◆ Objective: Extend the court ruling on whether Ridgeway has standing to sue Spokeo, picking up after its final sentence.

◆ Reading text:
(begin)

Spokeo makes two main contentions with respect to standing, namely that Ridgeway has failed to set forth allegations sufficient to establish standing because, first, he has not alleged that anyone actually searched for or viewed his teaser report, and, second, even if he had, he has not alleged any concrete injury. Mot. at 4, 6. Both of these contentions go towards the first requirement of Article III standing-whether Ridgeway has suffered an injury in fact. Ridgeway contends that it is not necessary to allege that anyone searched for or viewed his teaser report in order for him to show standing and it is not necessary that anyone actually did search for or view his teaser report in order for him to recover. The Court finds that Ridgeway has not sufficiently pleaded an injury in fact to confer Article III standing because he has not alleged that anyone actually searched for or viewed his teaser report. The Court therefore need not reach the question of whether-had he alleged that anyone searched for or viewed his teaser report-this would constitute a concrete injury.

(end)

◆ Material provided:

(begin)

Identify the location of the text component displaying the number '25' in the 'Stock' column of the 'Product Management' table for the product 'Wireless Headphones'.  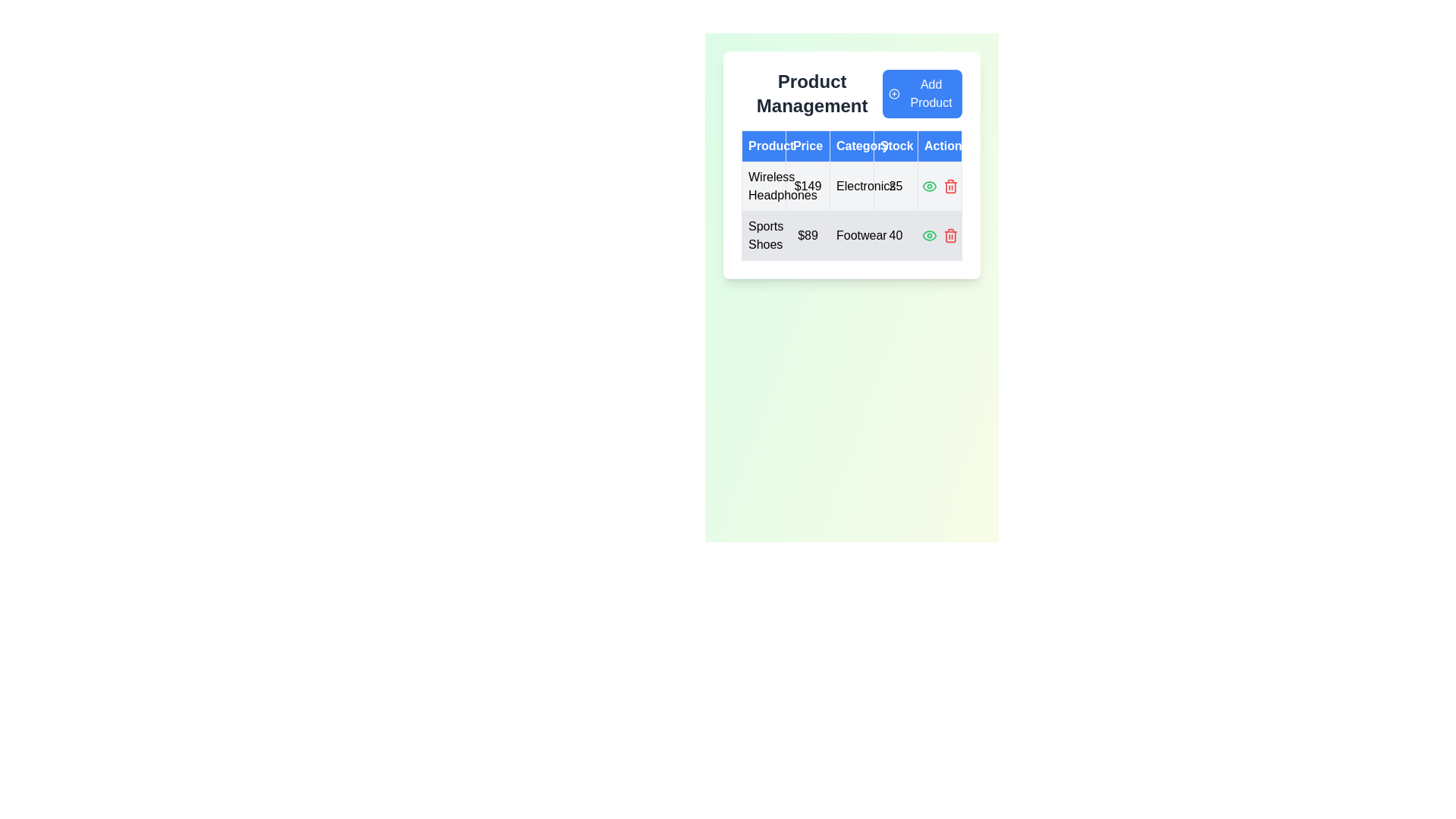
(896, 186).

(end)

◆ Result for this exercise:
Ridgeway argues that he has properly pleaded an injury in fact-namely, the violation of AROPA as well as various economic injuries from the use of his indicia of identity. Opp. at 4. As set forth in the Complaint, Ridgeway alleges that Spokeo injured Ridgeway “by taking and misappropriating his indicia of identity without obtaining his consent to use his likeness for a commercial purpose.” Compl. ¶ 51. But this is merely a restatement of the AROPA statute itself. See Ala. Code 1975 § 6-5-772. The Supreme Court has already held that merely pleading a statutory violation is not enough-on its own-to plead an injury and therefore establish standing. See TransUnion LLC v. Ramirez, 141 S.Ct. 2190, 2204 (2021) (rejecting the proposition that “a plaintiff automatically satisfies the injury-in-fact requirement whenever a statute grants a person a statutory right and purports to authorize that person to sue to vindicate that right”).

Here, the forms of injury Ridgeway points to are conjectural and hypothetical. See Lujan, 504 U.S. at 560 (explaining that an injury in fact requires injury that is “actual or imminent, not ‘conjectural or hypothetical'”). The fact that Ridgeway's teaser report may have been available or accessible, standing alone, does not lead to any actual or imminent harm. Ridgeway makes the conclusory assertion that Spokeo “used [his] name, image, and likeness to advertise its products- teasing potential subscribers with Plaintiff's indicia of identity to pique the interest of potential subscribers as it relates to the information they could obtain by subscribing to [Spokeo's] database.” Compl. ¶ 44 (emphasis added). But he fails to assert that this actually happened-namely that anyone searched for or viewed his teaser report and was therefore “teased with his identity.” To the contrary, Ridgeway's position is that he does not need to so allege. See Opp. at 7.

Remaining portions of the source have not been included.